Source text:
________________________

Multi-Tasking Experiments¶
| Method | #A|#B | Llama-3.2-3B | Llama-3.1-8B |
|---|---|---|---|
| LoRA (r=64) | 1|1 | 34.89 | 42.99 |
| MOELoRA | 8|8 | 30.77 | 40.53 |
| HydraLoRA | 1|14 | 29.64 | 39.08 |
| CoLA | 1|14 | 36.87 | 42.87 |
| CoLA⊺ | 4|10 | 36.47 | 43.62 |
Ablation Study¶
| Configuration | Key Findings | Description |
|---|---|---|
| With/Without PiSSA Initialization | PiSSA has an extremely significant impact on CoLA | Especially evident when samples \(\le 200\); without PiSSA, CoLA's performance drops sharply |
| #A vs #B Quantity Relationship | #A < #B achieves the best results | The benefit of increasing B is greater than increasing A |
| CoLA† vs CoLA†̂ | Random A is superior to random B | Validates the alignment/universality of the #A < #B principle |
| Energy consumption of three strategies | CoLA† < CoLA‡ < CoLA⊺ | Correspond to low, medium, and high computational budgets/configurations respectively |
Key Findings¶
- Observation 1: CoLA is effective in both single-domain and multi-domain settings. HydraLoRA is prone to overfitting in low-sample scenarios due to Gaussian noise initialization.
- Observation 2: The impact of PiSSA initialization is more significant on CoLA than on LoRA, particularly as the sample size continues to decrease. This is attributed to the multi-matrix structure + PiSSA allowing both A and B to learn the base instruction patterns of the pre-trained model.

________________________

To do:
A. In the CoLA experiment summary, what causes HydraLoRA to overfit in low-sample scenarios?
B. Carry on the CoLA experiment summary from its last line.

________________________

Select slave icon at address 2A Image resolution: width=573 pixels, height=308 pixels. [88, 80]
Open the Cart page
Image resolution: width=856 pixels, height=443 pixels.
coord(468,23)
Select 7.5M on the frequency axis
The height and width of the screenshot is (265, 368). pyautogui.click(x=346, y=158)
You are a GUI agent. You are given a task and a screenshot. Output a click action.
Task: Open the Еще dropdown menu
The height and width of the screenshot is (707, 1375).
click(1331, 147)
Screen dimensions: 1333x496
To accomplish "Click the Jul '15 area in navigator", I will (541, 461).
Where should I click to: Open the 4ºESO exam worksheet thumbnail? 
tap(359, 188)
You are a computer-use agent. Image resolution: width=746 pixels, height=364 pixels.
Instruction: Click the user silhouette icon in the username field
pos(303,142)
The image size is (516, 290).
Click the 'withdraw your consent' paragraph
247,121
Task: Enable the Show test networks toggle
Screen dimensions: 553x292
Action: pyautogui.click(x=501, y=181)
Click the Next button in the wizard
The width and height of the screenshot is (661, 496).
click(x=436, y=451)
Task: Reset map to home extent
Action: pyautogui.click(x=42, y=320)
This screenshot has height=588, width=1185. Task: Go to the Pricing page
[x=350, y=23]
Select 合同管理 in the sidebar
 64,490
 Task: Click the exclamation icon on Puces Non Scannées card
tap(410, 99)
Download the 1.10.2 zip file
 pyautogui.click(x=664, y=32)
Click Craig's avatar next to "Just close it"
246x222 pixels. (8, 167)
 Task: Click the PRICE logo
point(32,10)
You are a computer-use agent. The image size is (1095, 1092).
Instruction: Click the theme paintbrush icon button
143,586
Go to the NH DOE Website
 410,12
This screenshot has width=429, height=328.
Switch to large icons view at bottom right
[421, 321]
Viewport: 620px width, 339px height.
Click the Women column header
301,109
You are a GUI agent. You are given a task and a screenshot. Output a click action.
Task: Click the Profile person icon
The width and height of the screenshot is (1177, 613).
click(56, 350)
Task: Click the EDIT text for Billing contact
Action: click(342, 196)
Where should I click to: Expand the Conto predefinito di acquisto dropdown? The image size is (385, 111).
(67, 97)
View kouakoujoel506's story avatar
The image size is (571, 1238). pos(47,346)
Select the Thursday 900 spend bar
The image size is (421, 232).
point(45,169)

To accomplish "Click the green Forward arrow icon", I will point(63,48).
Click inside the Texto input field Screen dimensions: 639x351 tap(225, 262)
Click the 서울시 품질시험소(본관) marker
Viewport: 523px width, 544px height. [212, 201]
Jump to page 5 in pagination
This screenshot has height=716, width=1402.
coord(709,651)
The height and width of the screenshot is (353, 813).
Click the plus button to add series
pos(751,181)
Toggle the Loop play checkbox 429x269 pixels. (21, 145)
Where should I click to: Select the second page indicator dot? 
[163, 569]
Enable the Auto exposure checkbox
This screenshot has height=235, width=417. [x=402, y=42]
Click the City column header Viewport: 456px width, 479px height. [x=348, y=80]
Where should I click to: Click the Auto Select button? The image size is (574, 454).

________________________

Answer set:
A. Its Gaussian noise initialization.

B.
- Observation 3: The number of matrices A should be less than B—A learns commonalities of the data, while B focuses on the uniqueness of each component, with higher-level features receiving more weight.
- Observation 4: The energy consumption of the three strategies differs significantly, making them suitable for different resource-constrained scenarios. The total energy consumption in experiments is less than 1/10 of HydraLoRA.
Highlights & Insights¶
- Unified Framework Perspective: Unifies vanilla LoRA, MOE-LoRA, HydraLoRA, etc., into the CoLA framework, clearly demonstrating that the intrinsic differences of different architectures lie in matrix size/quantities and collaboration modes.
- Asymmetric Roles of A and B: Systematically reveals the pattern of A learning commonalities and B learning diversity through experiments, providing vital design guidelines for subsequent LoRA variants.
- Practical Energy-Performance Trade-off: The three collaboration strategies offer flexible computational budget choices, meeting the requirements of different resource constraints in practical deployment.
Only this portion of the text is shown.